Glenn Brown, Ornamental Despair (Painting for Ian Curtis) after Chris Foss , 1996
Chris Foss, The Stars Like Dust, 1986
Lynn MacRitchie: Let’s take your early choices of artists to work with, Salvador Dalí or sci-fi illustrator Chris Foss. These are the classic, teenage boys’ favorite paintings. There’s a kind of weird, queasy eroticism in those images, it seems to me. In Dalí, of course, there’s a huge erotic element, and I’ve always found the science fiction images erotic in a strange way. Now, in your more recent works, a sort of fleshiness seems to be actually manifesting itself, especially in the pieces you refer to as your “abstract” paintings.
Glenn Brown: Obviously with the works based on Dalí and the earlier ones based on Auerbach, there’s something directly erotic, and also with Foss, who, incidentally, illustrated The Joy of Sex. All of these earlier paintings were far more direct copies of the source material; there was less of me in them. As I said, with the more recent paintings there’s generally a much greater adaptation of the source material, which I abandon quickly and just carry on with the painting. It’s often difficult to recognize what they were based on because so much of the original has been changed, or tiny parts of a particular painting have been used and then altered very dramatically. But whether that makes the painting more me or not, I’m not sure—because I love the notion of appropriation, and the fact that we can’t escape appropriation. All of the knowledge of all of the art we’ve ever seen is with us when we paint, or when I paint. Whether I choose to or not, I may appropriate artists’ styles and marks and color combinations. Fleshy is a good word to use because these paintings are very much about the discrepancy between the brush mark and flesh, and often the relationship between living and dead flesh as well. A lot of the colors are quite repellent, and the rather tormented, irritating surface has a degree of unpleasantness about it. I suppose that’s my gothic, adolescent self still there, peering through Foss and Dalí! Even when I paint flowers, they always come out rather unpleasant and smelly looking.

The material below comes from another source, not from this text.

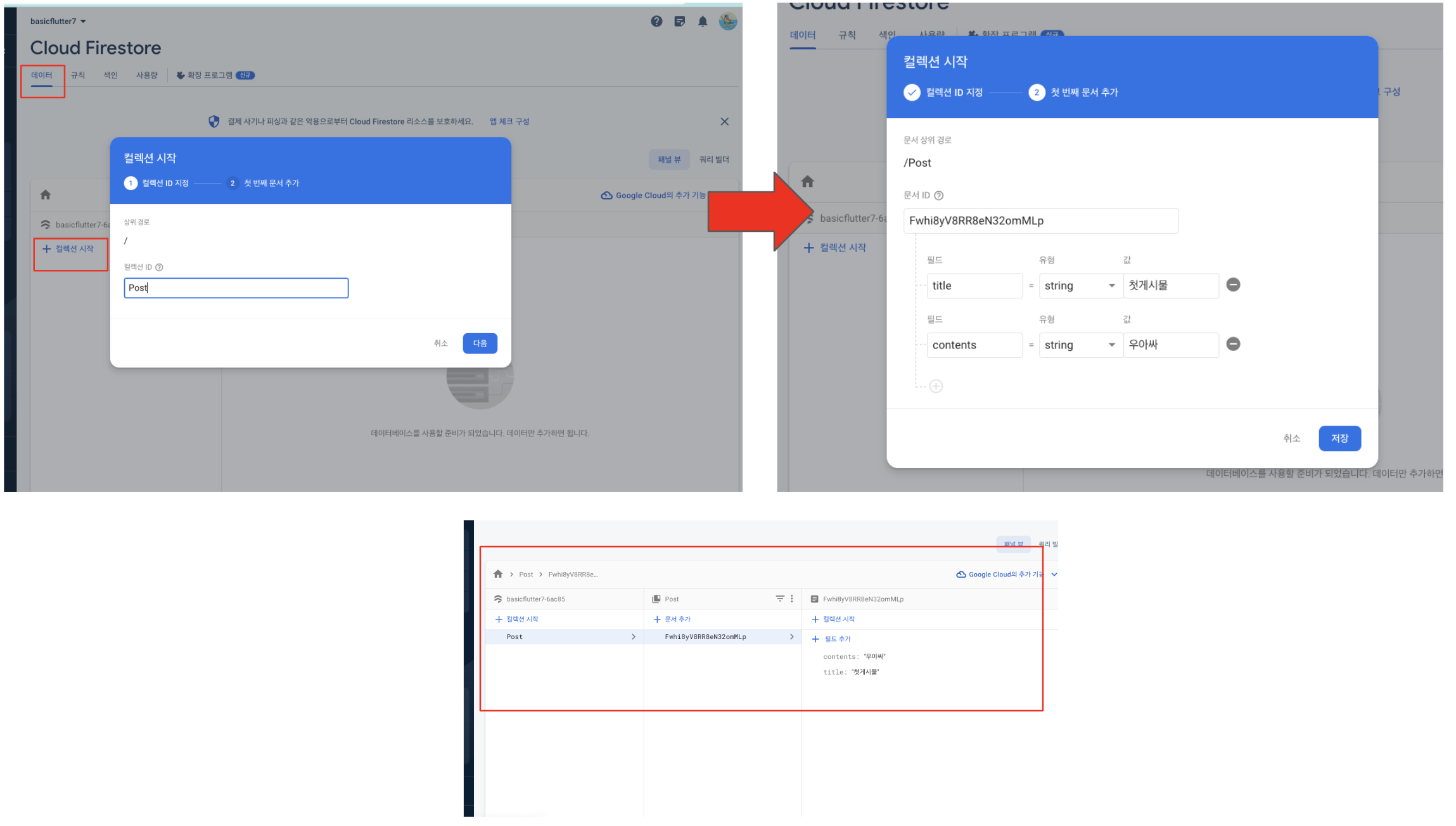Screen dimensions: 1456x826
Task: Open the notifications bell icon
Action: (x=703, y=22)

Chris Foss, Futuristic Oil Tanker, [a.k.a. Red Oil Tanker] 1970.
Glenn Brown, Exercise One (For Ian Curtis) After Chris Foss, 1995.
LM: There has always been something very powerful and disturbing in the way you paint. I was struck by it when I first saw your work in the show curated by Rear Window, in Richard Salmon’s studio in 1994. For me, it’s becoming more manifest now, for example, in the vase-of-flowers paintings, which are much more about the physicality of the actual performance of painting, if I could describe it like that.

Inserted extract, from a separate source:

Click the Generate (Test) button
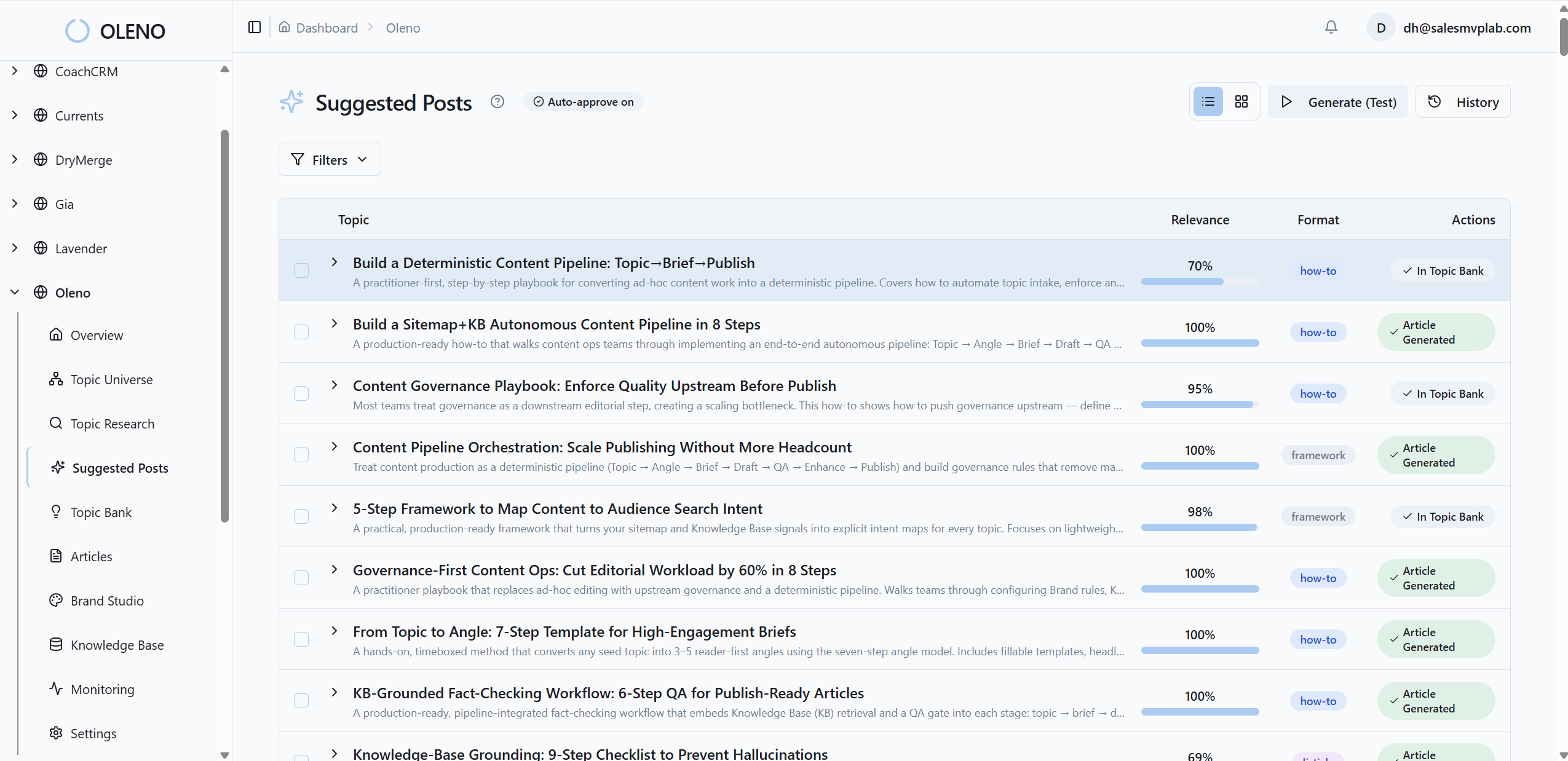Screen dimensions: 1568x761 [1337, 101]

GB: The painting On Hearing of the Death of My Mother [2002], which is based on a Renoir vase of flowers, was painted at the same time as a work called Kill Yourself, based on the same Renoir. They were trying to be as deeply unpleasant as I could make them, and I don’t know why! I wasn’t fantastically unhappy at the time, I have to say. Art is theater and theater isn’t real life—it’s an exaggeration of real life; it’s what makes people engage with something. You don’t go to the opera because you want to see a supermarket; you go because you want to see grand themes played out, at a grand emotional level, heightened emotions, and that operatic sense is what I want in the work. The emotional level has gone up to near maximum.

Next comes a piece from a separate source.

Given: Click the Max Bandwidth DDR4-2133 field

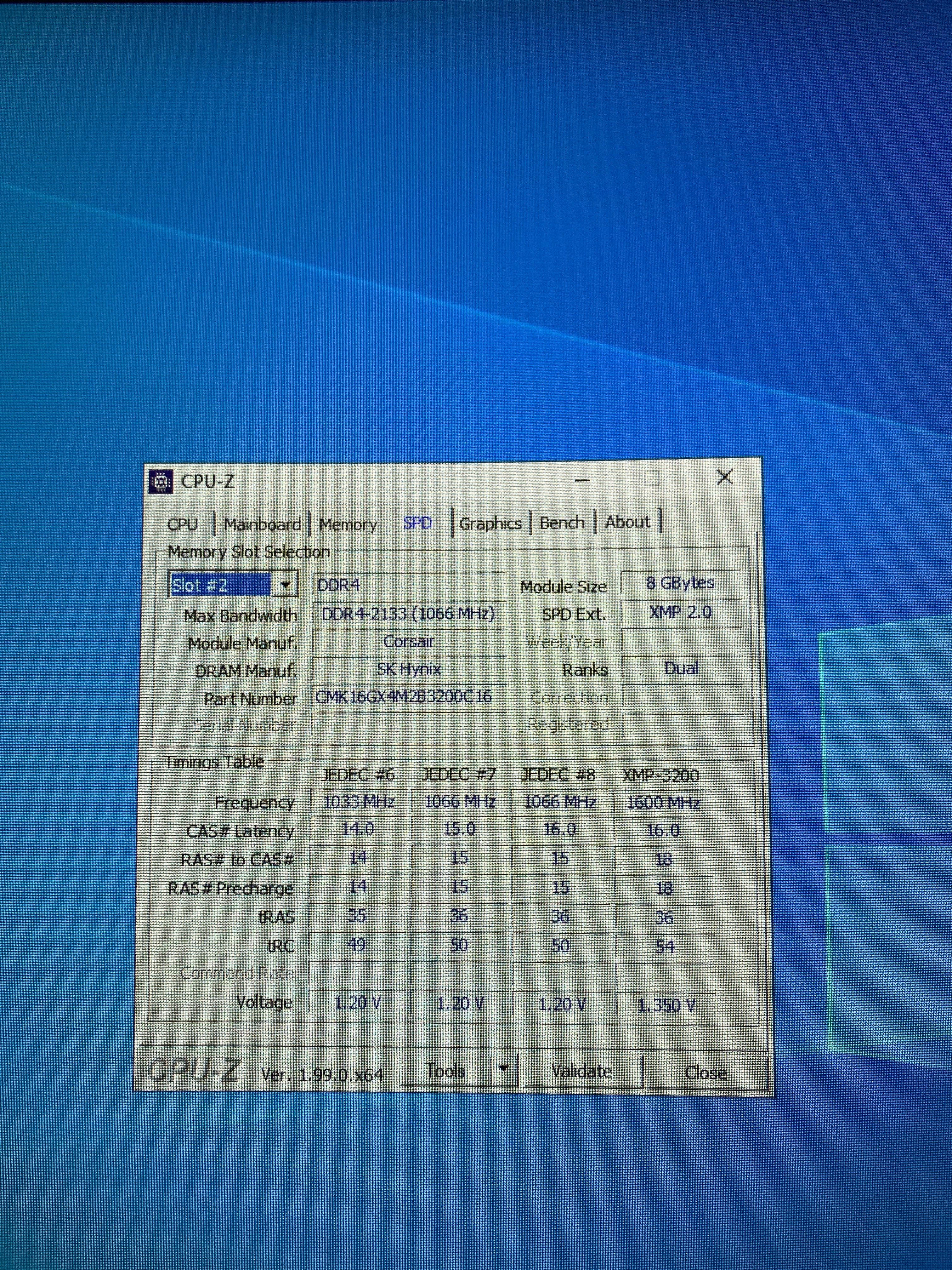Looking at the screenshot, I should pyautogui.click(x=409, y=614).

LM: And to use the word you used earlier, “appropriation,” I think that in your early days you kind of appropriated that theatricality, that operatic quality, from people like Chris Foss, or John Martin—surely the master of operatic painting. But now that desire to create a sort of spectacle, a sort of grandeur, seems to me to be coming from inside the paintings instead of being copied from outside, if that makes sense.
GB: I think that does some of the early paintings a slight injustice, in that the Foss paintings never look like my versions of them. Mine are always played around with. The colors are altered, the cities were redrawn and I was always inventing things to increase their intensity right from the start. Even 16 years ago I was playing with the images to increase that sense of the Gothic. It was partially there in Chris Foss’s work, but not in quite the same way. All the while I was sort of learning what you can do, learning different techniques from other people. But I never want to lose that notion of appropriation—people say to me, sooner or later you’ll stop copying other artists and you’ll make work of your own, but it’s never been my point to try to do that, because I never thought you ever could. The work is always going to be based on something, and I wanted to make the relationship with art history as obvious as possible. Again, I think it increases the intensity of the way that people look at things…”
Text: Lynn MacRitchie, “Interview: Glenn Brown”, Art In America, April 3, 2009.